Love Me Again has taken two steps forward in telling a love story. It strays from the formula of most romantic films and in effect shunning the usual boy meets girl premise. The two characters have an established background. They were previous lovers who have not seen each other for years. Suddenly, they meet again which leads us to assume that there is really another possible romantic affair.

The starting sequence of the film shows the green fields of Bukidnon. Then, the two characters are having a horse race going atop the hill. Migo (Piolo Pascual) wants to win back Arah’s (Angel Locsin) love and trust. He does this through sugar-encrusted lines said to Arah, overtly trite love gestures, horse race bets, bull riding and even joining the famous calf roping during the Kaamulan Rodeo Festival. During the festivities, Migo’s team-up with Arah’s father (Ricky Davao) won them the Rodeo competition. Suddenly, Arah’s father got gored by one of the calves. The worried Arah desperately needs money. She gets an offer from his uncle’s (Ronnie Lazaro) boss Brian (Brent Metken), an Australian rancher to join them to work abroad. Migo gives financial support to Arah for her not to go. But Arah has already made her decision.

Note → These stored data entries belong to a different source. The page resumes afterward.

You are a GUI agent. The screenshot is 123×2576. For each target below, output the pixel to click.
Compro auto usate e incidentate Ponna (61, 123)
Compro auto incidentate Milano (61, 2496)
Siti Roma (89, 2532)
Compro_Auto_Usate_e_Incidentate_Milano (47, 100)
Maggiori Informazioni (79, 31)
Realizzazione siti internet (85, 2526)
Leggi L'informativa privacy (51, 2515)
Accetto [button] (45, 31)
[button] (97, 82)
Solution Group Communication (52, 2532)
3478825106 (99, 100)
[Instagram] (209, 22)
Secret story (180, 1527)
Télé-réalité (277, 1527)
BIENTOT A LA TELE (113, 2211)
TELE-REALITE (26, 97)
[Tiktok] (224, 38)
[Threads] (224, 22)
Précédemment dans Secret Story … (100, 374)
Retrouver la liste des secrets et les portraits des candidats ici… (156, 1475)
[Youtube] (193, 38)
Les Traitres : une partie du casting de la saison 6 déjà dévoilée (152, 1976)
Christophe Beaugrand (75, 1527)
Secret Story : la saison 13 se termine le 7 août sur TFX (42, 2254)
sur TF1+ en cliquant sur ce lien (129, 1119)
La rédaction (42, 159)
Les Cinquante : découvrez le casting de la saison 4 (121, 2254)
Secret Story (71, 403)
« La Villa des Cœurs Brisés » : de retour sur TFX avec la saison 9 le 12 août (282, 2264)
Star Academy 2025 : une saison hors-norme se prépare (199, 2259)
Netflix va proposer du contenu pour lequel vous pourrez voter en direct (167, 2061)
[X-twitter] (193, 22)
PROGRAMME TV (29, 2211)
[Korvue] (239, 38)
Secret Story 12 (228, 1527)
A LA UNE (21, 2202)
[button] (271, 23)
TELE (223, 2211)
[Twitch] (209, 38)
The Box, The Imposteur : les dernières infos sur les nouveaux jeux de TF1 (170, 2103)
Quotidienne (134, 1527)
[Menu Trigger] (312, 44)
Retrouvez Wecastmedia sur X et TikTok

It sounds like a love that will conquer any barrier and distance. And yes, it is. I am aware to whom this film is made. As I have said, the film has made some alterations with the romantic formula. Obviously, they cannot further make flamboyant and wild experimentations to make this a work of a superior caliber. It has a market to please in that once it has achieved the audience satisfaction, it could be adequate to make this film just passable, the financial returns is an expectation. I don’t want to be explicit on this but for now, I have to say that mainstream films balances the gifts they have in hand and offers compensation to most viewers. Love Me Again has been written by Jewel Castro and Arah Jell Badayos with careful intonation. The conflict of the story is of course well regarded on how they made it more natural.

Arah’s character has high hopes for a future love with Migo. But then, it is shattered by the accident. She works in a ranch in Australia and after a while, she was offered by Brian to get married. Arah is good in Mathematics which I think got Brian’s interest to have her as a partner. She stopped doing physical work and instead she does the Bookkeeping. Until after two years, Migo appeared in the ranch hoping for work and to get Arah back.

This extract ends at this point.